For most of its history, the Supreme Court had no formal ethics code, unlike lower-court judges, and resisted pressure to adopt one for itself. For constitutional reasons, it is difficult to impose enforceable rules on the justices, who have life tenure and answer only to themselves on ethical matters like whether to recuse from cases.

The death of Justice Antonin Scalia in 2016 during a free stay at a Texas businessperson’s hunting lodge brought attention to the more than 250 privately funded trips he had accepted over a 10-year period, many to luxurious destinations.

In March 2023, the Judicial Conference of the United States, the policymaking body for the federal courts, adopted rules to clarify what counts as “personal hospitality” that judges need not reveal on judicial disclosure forms. They explicitly required judges to disclose certain free travel by private jet and stays at commercial hotels, resorts and hunting lodges.

But the Supreme Court did not consider those rules binding on itself, and there was no clear way to enforce them on justices. And critics said the conference has still defined the personal hospitality exemption in a way that gives judges and justices too much latitude to keep other gifts of luxury vacations hidden.

Soon after, a series of reports from ProPublica revealed the extent of undisclosed gifts to Thomas by Crow and financial arrangements between them. Among them were lavish trips and Crow’s paying the private school tuition for a relative Thomas had raised like a son.

That November, the Supreme Court for the first time adopted a binding ethics code, although critics said it remained toothless and had significant gaps.

Democrats on the Senate Judiciary Committee were investigating ethics at the Supreme Court while pushing a bill to impose a tighter ethics code on the court, sponsored by Sen. Sheldon Whitehouse, D-R.I. Republicans largely resisted, defending Thomas and portraying the broader effort as nothing more than a bid by liberals to delegitimize the rulings of the conservative-controlled court.

In June, Democrats had brought to light three other previously undisclosed gifts of private jet travel to Thomas from Crow. The report reprised those as well as other episodes that have attracted ethics-related controversy, including the decisions by Thomas and Alito not to recuse themselves from cases involving the attempt by former President Donald Trump and his supporters to overturn his loss of the 2020 election.

Text messages have shown that Thomas’ wife, a conservative activist, helped shape the legal effort to overturn the election.

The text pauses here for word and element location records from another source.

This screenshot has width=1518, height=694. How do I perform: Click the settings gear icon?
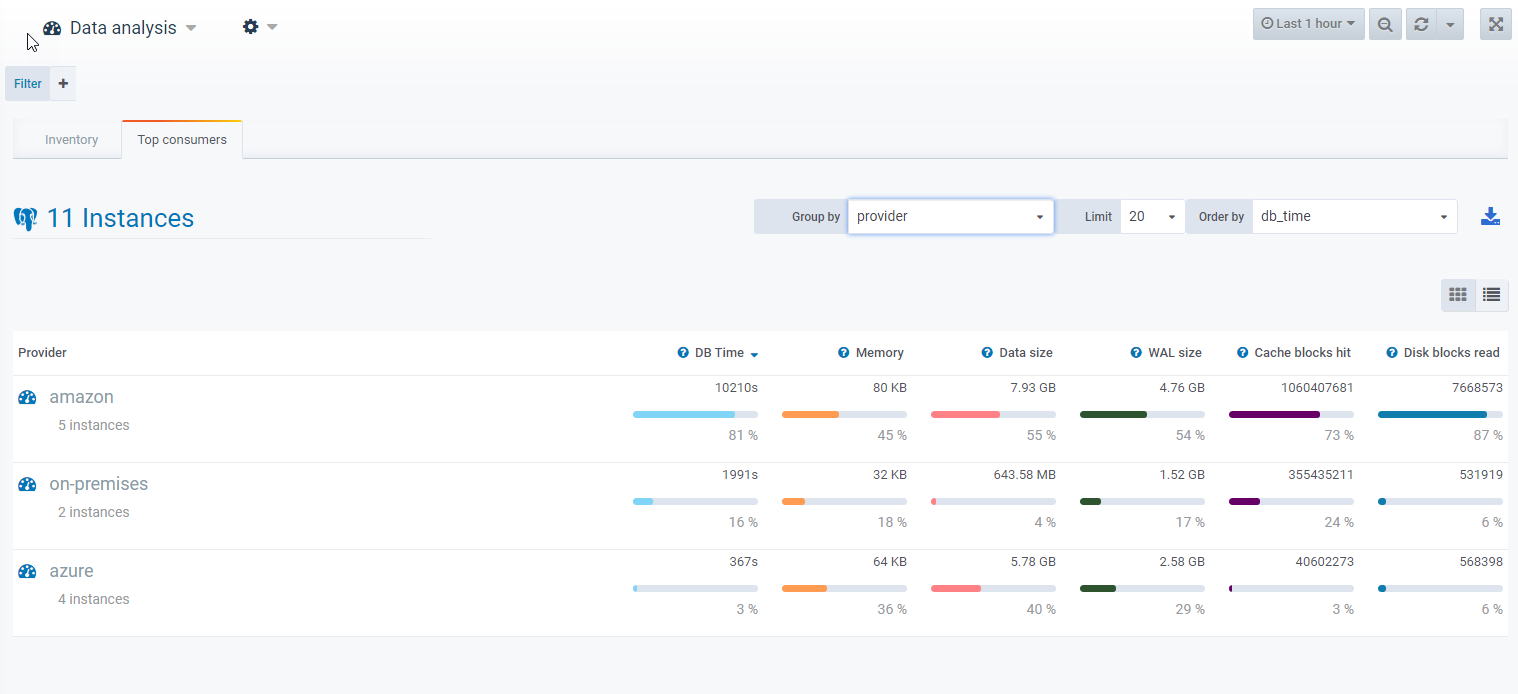(x=251, y=27)
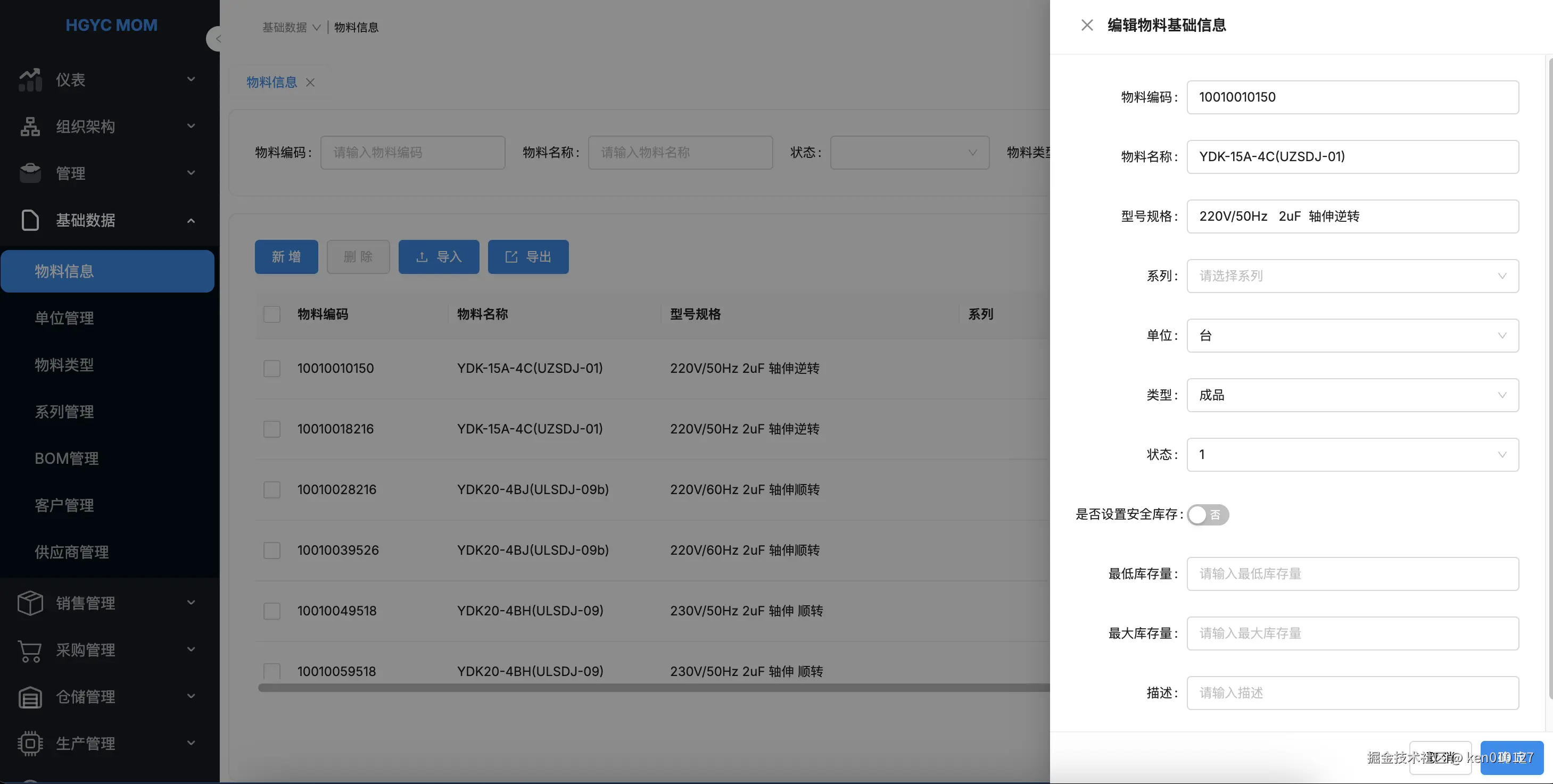This screenshot has width=1553, height=784.
Task: Check the row checkbox for material 10010018216
Action: [x=272, y=429]
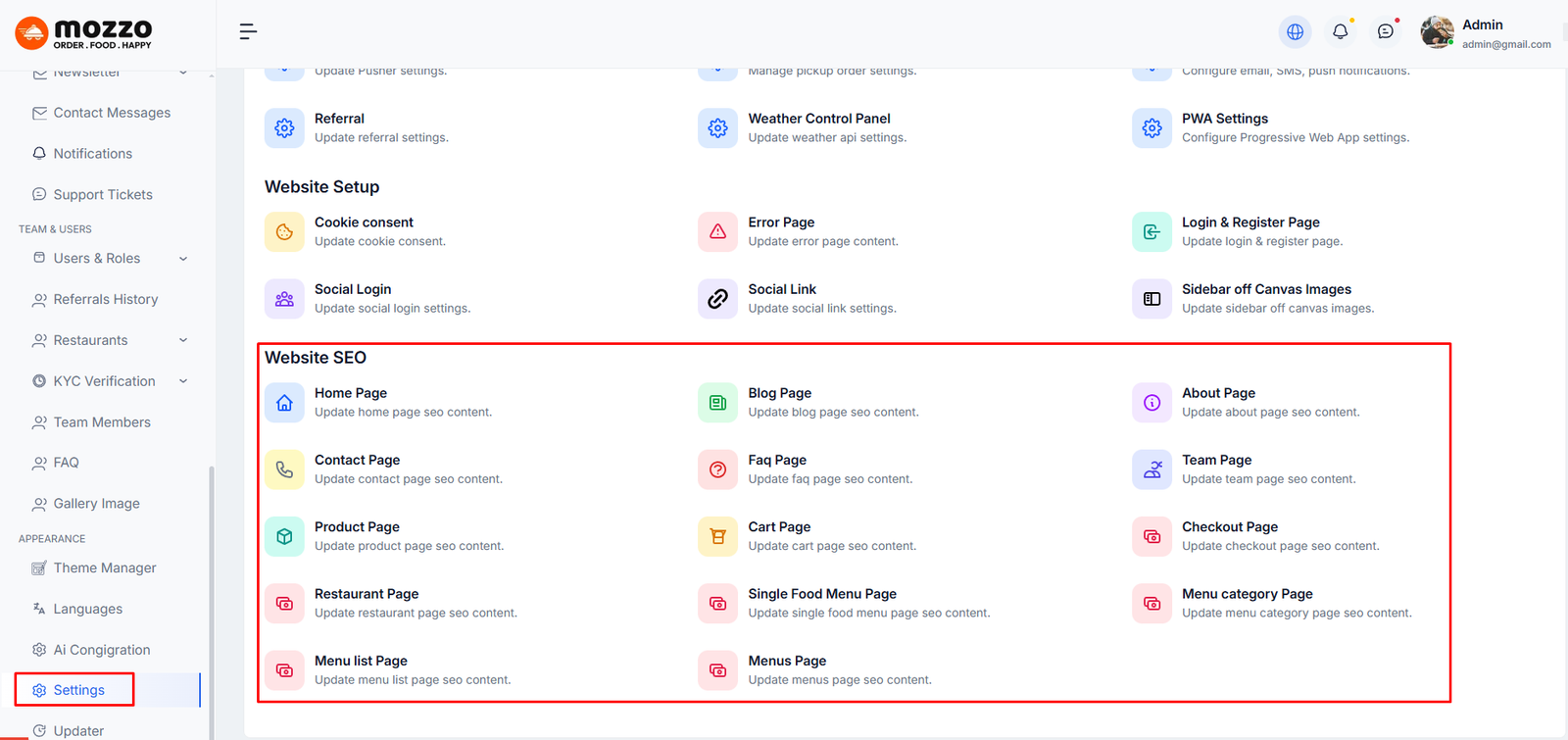Screen dimensions: 1568x740
Task: Click the Cart Page basket icon
Action: (x=717, y=537)
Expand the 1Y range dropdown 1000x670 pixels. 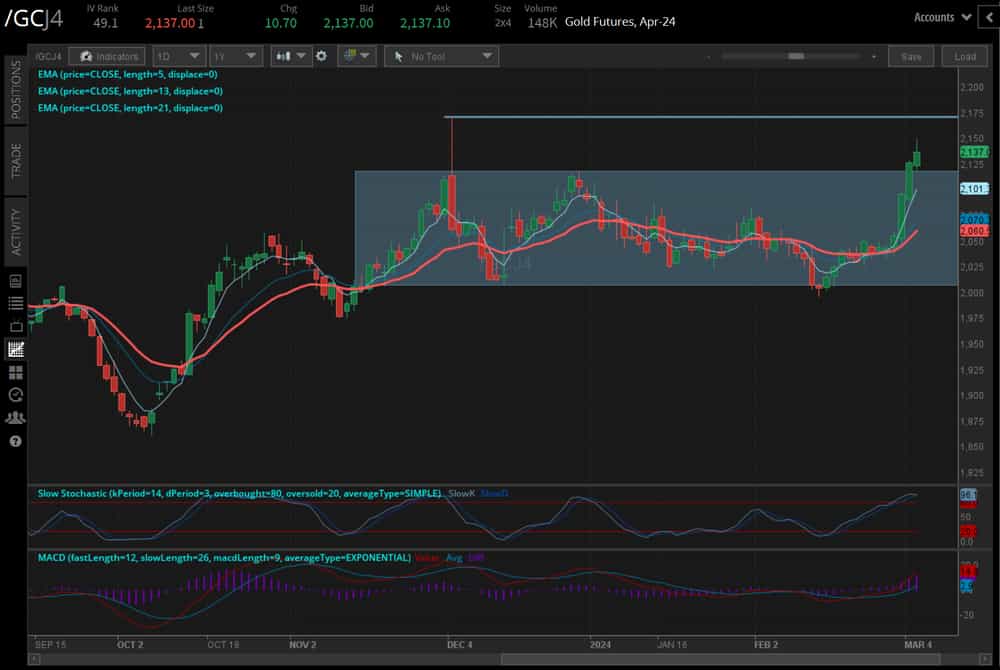click(x=235, y=57)
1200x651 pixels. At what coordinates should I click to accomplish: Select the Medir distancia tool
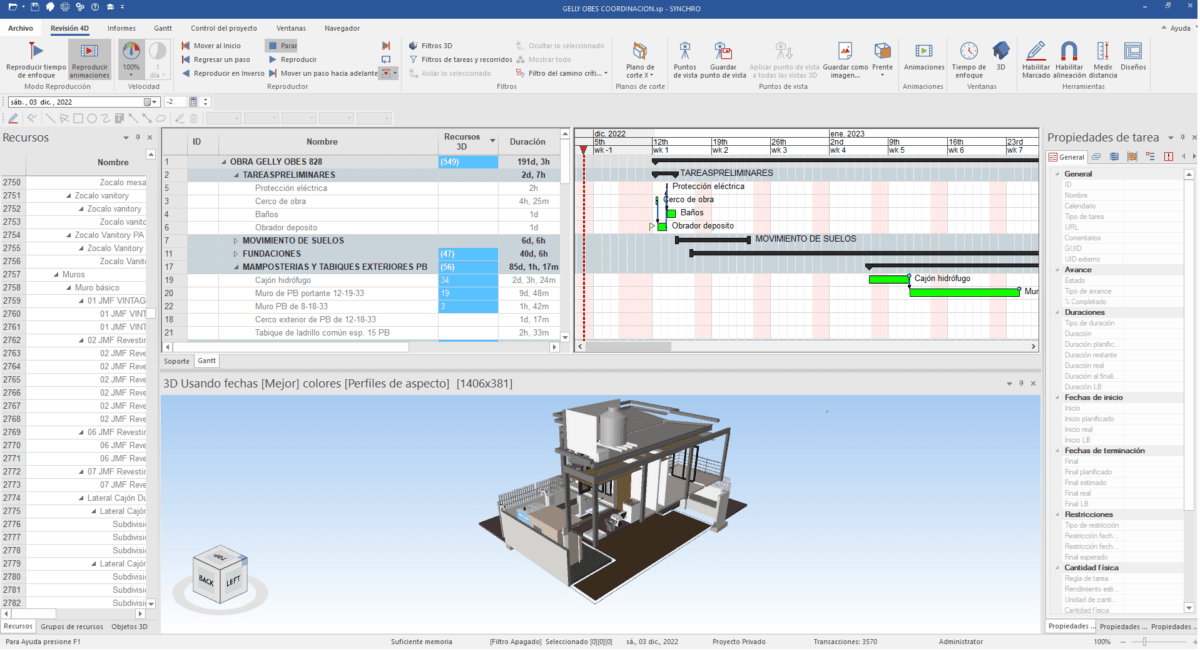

An upside-down flag associated with supporting that so-called Stop the Steal movement had been displayed at the time at Alito’s home — a decision he attributed to his own wife.

The release of the report is most likely the end of Democrats’ efforts for now given that next month, Republicans will take control of the Senate.

Still, Sen. Dick Durbin, D-Ill., the chair of the Judiciary Committee, said there was a need for a continued push for “a legislative solution to this crisis to restore trust in the highest court.”

“Whether failing to disclose lavish gifts or failing to recuse from cases with apparent conflicts of interest,” Durbin said in a statement, “it’s clear that the justices are losing the trust of the American people at the hands of a gaggle of fawning billionaires.”